--- Document excerpt ---

On an overcast January day in 2002, I plunged into the backcountry of East County, carrying a half-full pack and weathered walking stick. Hiking into the serene green of silence and solitude was my escape, and lately it had become an obsession. It offered a mental, physical, even a spiritual reprieve from the fast-paced SoCal lifestyle. Like alcohol to an alcoholic — the more I hiked, the more I craved.
The worn dirt trail dropped steeply, and unstable footing made for an on-again, off-again controlled slide for both Richard, my long-time hiking buddy, and me. We had been on 200-plus hikes over the years, feeding off the challenges and discoveries each backcountry trek would bring. This trip appeared to be no different. As we descended into a magnificent green-and-brown, chaparral-filled valley, the pristine headwaters of the San Diego River beckoned, shimmering silver in the weak sunlight 1500 feet below us. Beyond the open valley, brooding on the horizon to the east, the proud Cuyamaca Mountains sat like squat kings, mute sentinels lording it over their kingdom below.
After 50 tense minutes of knee-pounding, ankle-twisting descent, we abandoned the rutted trail and slipped into the tangled chaparral. The low, brittle branches tore at our pants as we stomped up the river gorge. We followed a faint deer trail that only animals and brush-savvy humans could discern. The narrow trail zigzagged upward into the ravine. The pungent smell of sage filled our nostrils. For the next 20 minutes, the only sounds were heavy breathing and branches snapping, occasionally punctuated with an “Ow!” as another branch slapped my face. By the time we were ejected into a clearing, my T-shirt was soaked with perspiration, and goose bumps had exploded across my bare arms.
The rare brushless area was an open oasis of rock and moss, a needed break from the profuse vegetation of the surrounding sides of the gorge. Rock ruled here, arousing our prospecting curiosity: we were eager for a glint of elusive gold. I chugged an entire liter bottle of water. After doing the same, Rich headed one way and I the other. I was enticed by a dry streambed littered with jumbled boulders, granite worn smooth by millenniums of moving water and wind.
An unexpected shape caught my eye. “What the heck,” I murmured. “That looks like a huge footprint.” Closer, I ogled a five-toed imprint embedded into the rock. “Hey, Rich, I just found Bigfoot!” I shouted over my shoulder. Rich made his way toward me. I squatted down to examine the impression and noticed dermal folds under the biggest toe. The toes were flexed to the side in unison, the way mine would be if I stepped at the same angle as this foot once had. “Oh, yeah, I see it,” said Rich. “It’s probably a natural rock formation. Sure looks real, though.” There was an unspoken rule of hiking courtesy between us: You show interest in what I find, and I’ll do the same. It didn’t matter what it was — animal skull, pottery fragments, arrowhead, an oddly shaped rock, an old rusty can, etc. A buddy inspecting your find was a way of justifying the hike.

--- Dataset excerpt ---

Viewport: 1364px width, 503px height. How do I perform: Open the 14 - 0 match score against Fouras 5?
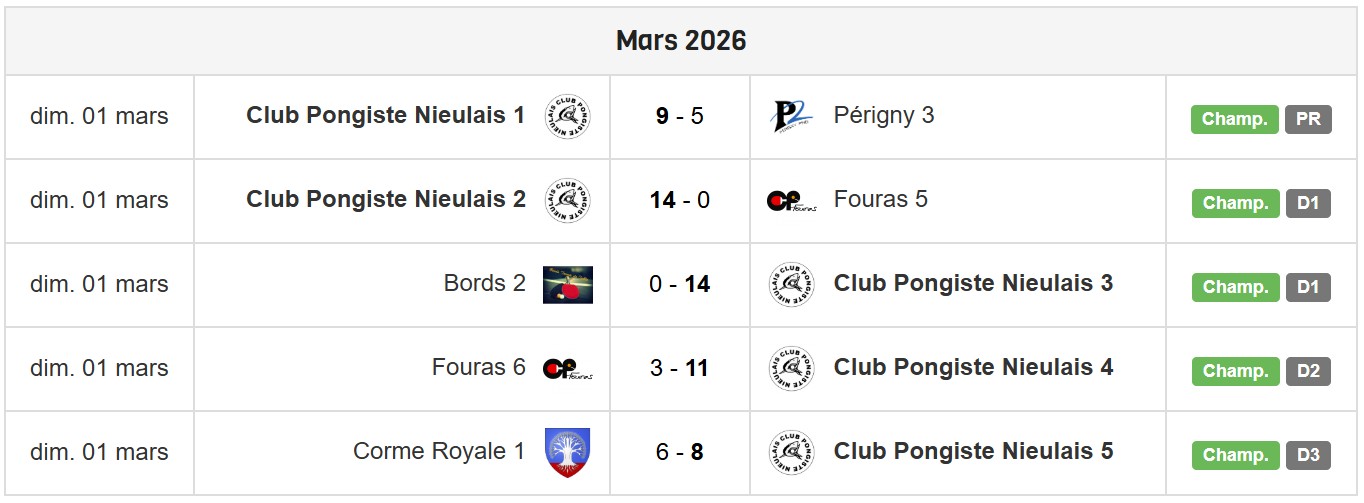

---

## Work instructions
1) In the hiking narrative, roughly how many hikes had the narrator and Richard taken together?
2) Write the next part of the hiking narrative, continuing right after its final sentence.

## Solved tasks
1) More than 200 hikes.

2)
Rich rock-hopped up the streambed, searching again for his own finds, while I lingered. Clearing the print of dirt and debris, I studied it, unable to determine with certainty whether this huge gorilla-like footprint was authentic. It had so many apelike/manlike features — opposing side toe, heel indent, ball of the foot, the indent between the ball and the toes, toes with toenail points, dermal folds under the big toe, plus the scrunched toes all racked in unison to the side, corresponding to the load of a biped stepping at an approximate 45-degree angle. A coincidence? It couldn’t be. Or could it? I’d seen hundreds of imprints in rocks, but this was beyond bizarre.
I shook the cobweb of questions from my brain and followed the sounds of snapping branches made by Rich, already swallowed up by the green sage. We explored until the weak winter sun found its way into the western sky. We hiked out in the dark, as usual — flashlights are for emergencies or wimpy hikers, and we were proud of our night-hiking prowess — yet already, I was planning my return to the rock enigma.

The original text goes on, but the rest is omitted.